The film is pretty slow going nowadays but back in 1971 when it was made it was critically acclaimed and had Oscar nominations and BAFTA wins.
We learn that Elkin is about to leave both relationships to pursue work in New York. What will each patner left in the UK do?
Added to this is Dr. Hirsh's Jewish background and Greville's childhood memories and parents.
Director John Shlesinger carves a love story between three people.
It took me two viewings to make it through the 110 minutes.
Bold in it's day, the film is not "shocking" as it must have been in 1971, but it is still clever, intelligent and brilliantly made.
Of course, what was progressive then is now mundane, but its mundanity is kind of what makes it progressive even today; no histrionics or forced drama, just people loving who they love, and mourning when that love is taken away and then moving on with their lives. It's very rare in fiction (with good reason; only the surest of hands can make it work) so it's nice to see it happen every so often.

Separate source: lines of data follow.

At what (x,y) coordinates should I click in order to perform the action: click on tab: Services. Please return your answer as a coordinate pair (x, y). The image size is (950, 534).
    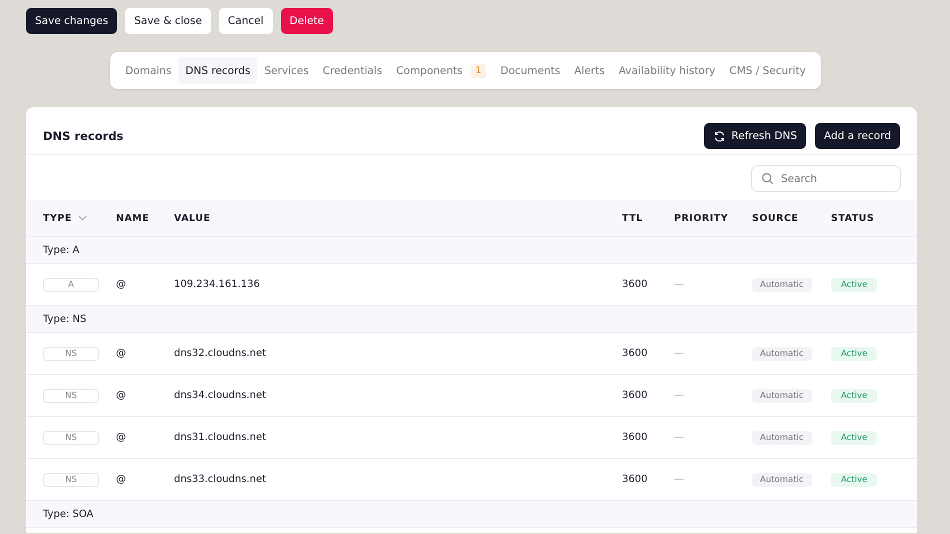
    Looking at the image, I should click on (286, 70).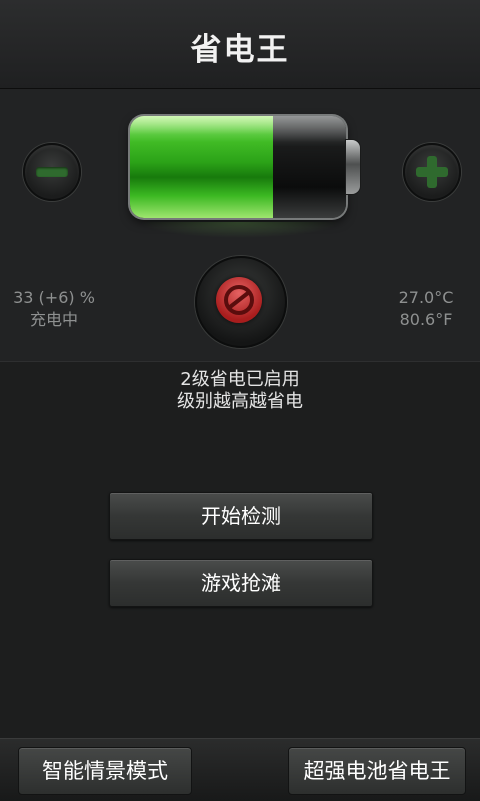 This screenshot has width=480, height=801. Describe the element at coordinates (238, 167) in the screenshot. I see `battery-graphic` at that location.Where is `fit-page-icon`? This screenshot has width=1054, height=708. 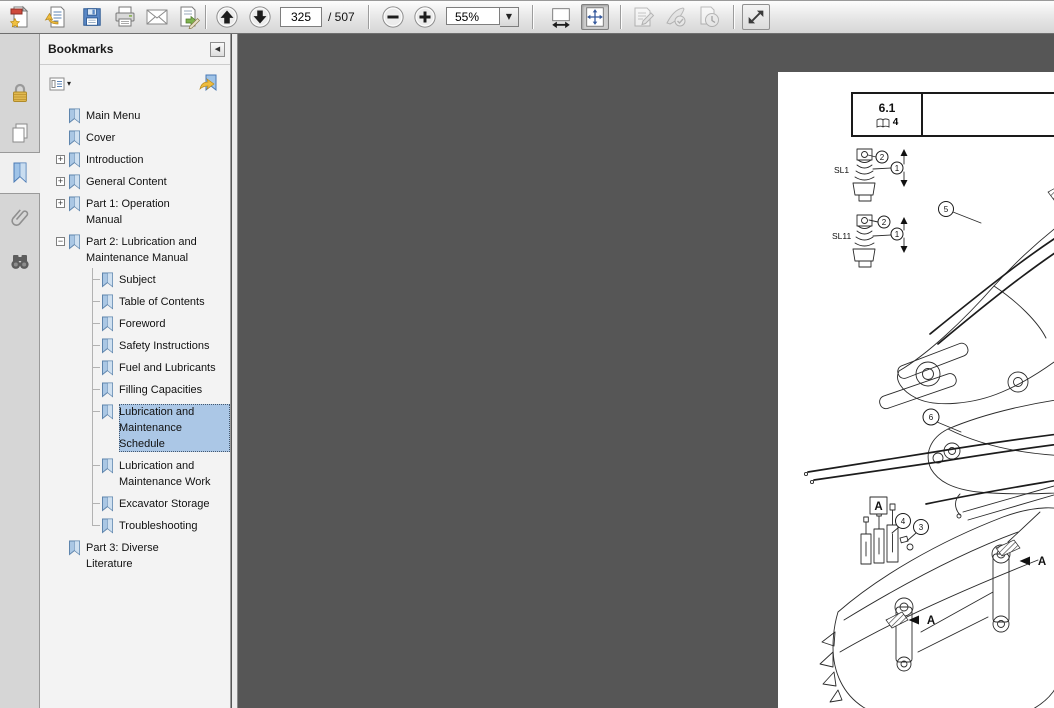 fit-page-icon is located at coordinates (595, 17).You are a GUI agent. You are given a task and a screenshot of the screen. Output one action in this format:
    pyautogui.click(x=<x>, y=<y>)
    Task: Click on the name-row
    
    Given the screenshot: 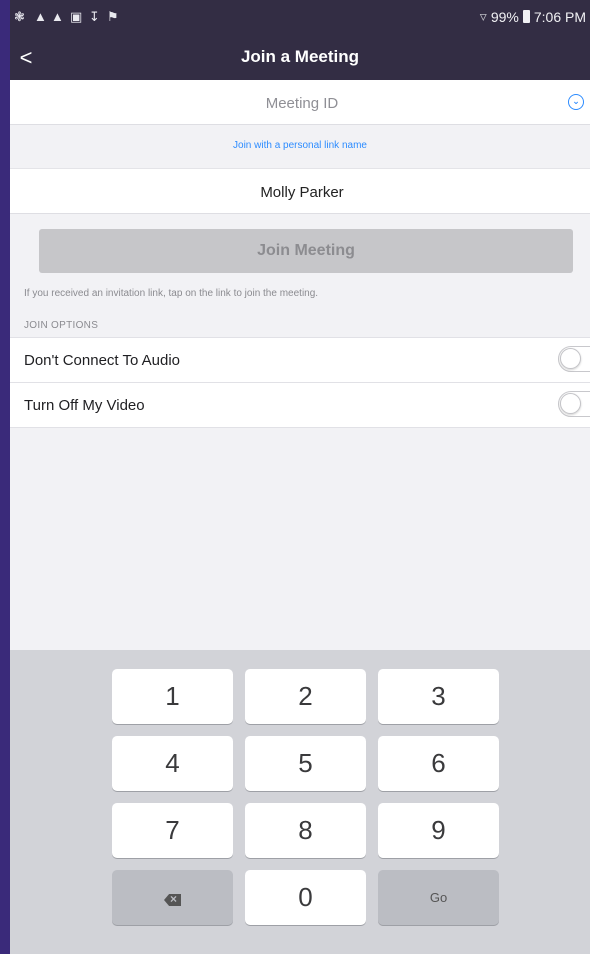 What is the action you would take?
    pyautogui.click(x=300, y=192)
     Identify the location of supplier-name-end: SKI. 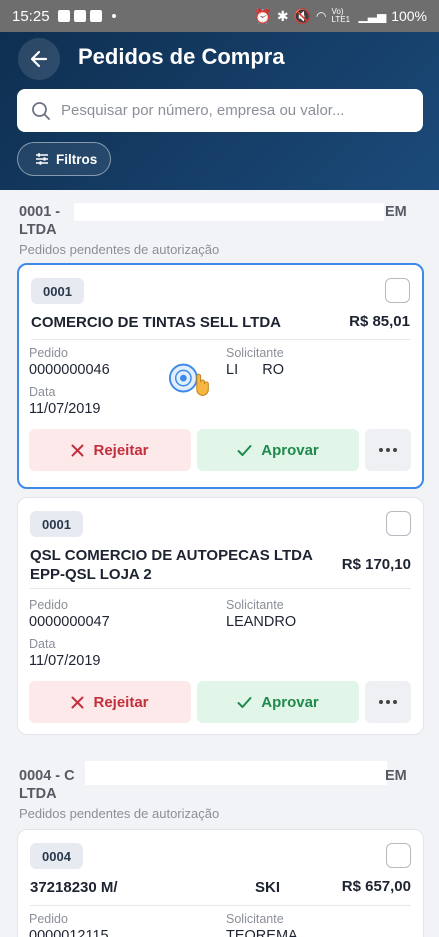
(268, 888).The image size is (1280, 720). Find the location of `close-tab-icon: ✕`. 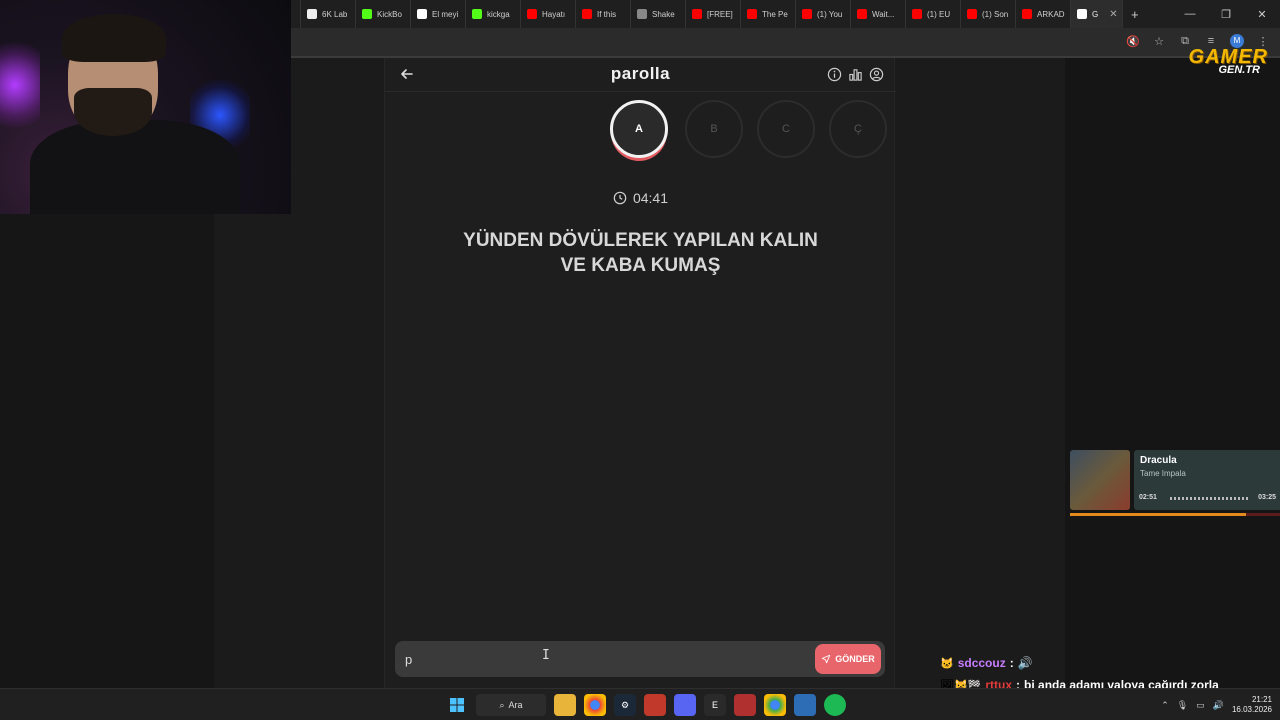

close-tab-icon: ✕ is located at coordinates (1113, 14).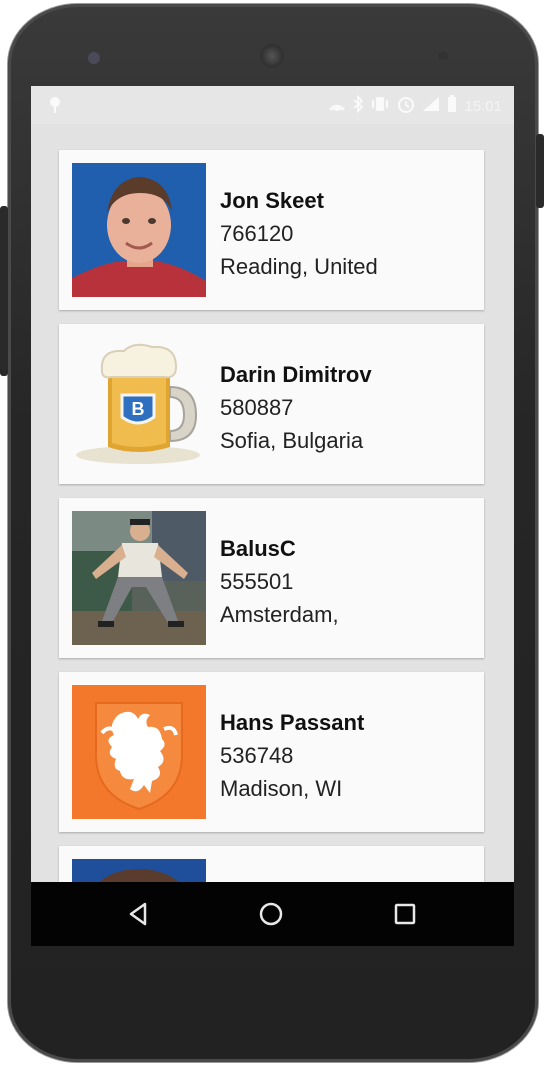 The image size is (554, 1070). I want to click on user-location: Amsterdam,, so click(280, 614).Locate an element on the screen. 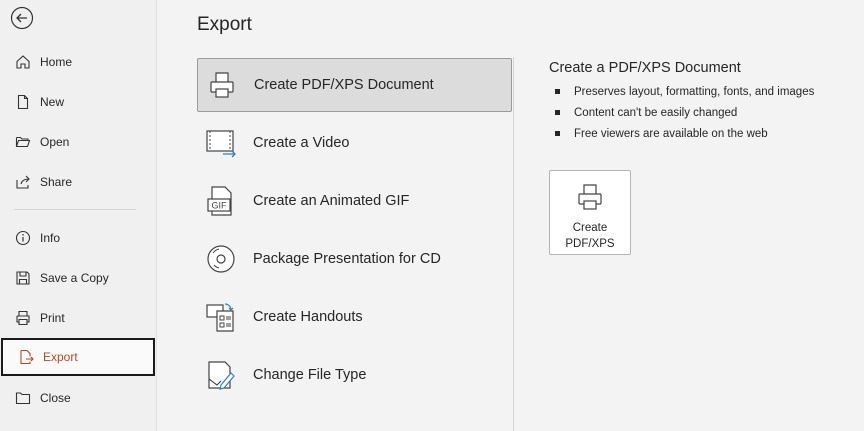  video-icon is located at coordinates (221, 143).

Something new for the time period. Good acting and character development.
Glenda Jackson and the late Peter Finch deliver a solid drama and exploration of relationships but cannot be considered among the top pantheon of films.
Schlesinger at his very best. It was considered shocking when it was first released but it's one of those films that I MUST see at least twice a year. It's definitely a big influence on the directors of the new queer cinema, of which many weren't even born when it was first released. The critics loved it so, while it was well respected, people stayed away in droves. Their loss.
Who the hell cares what eventually happened to this ménage à trois?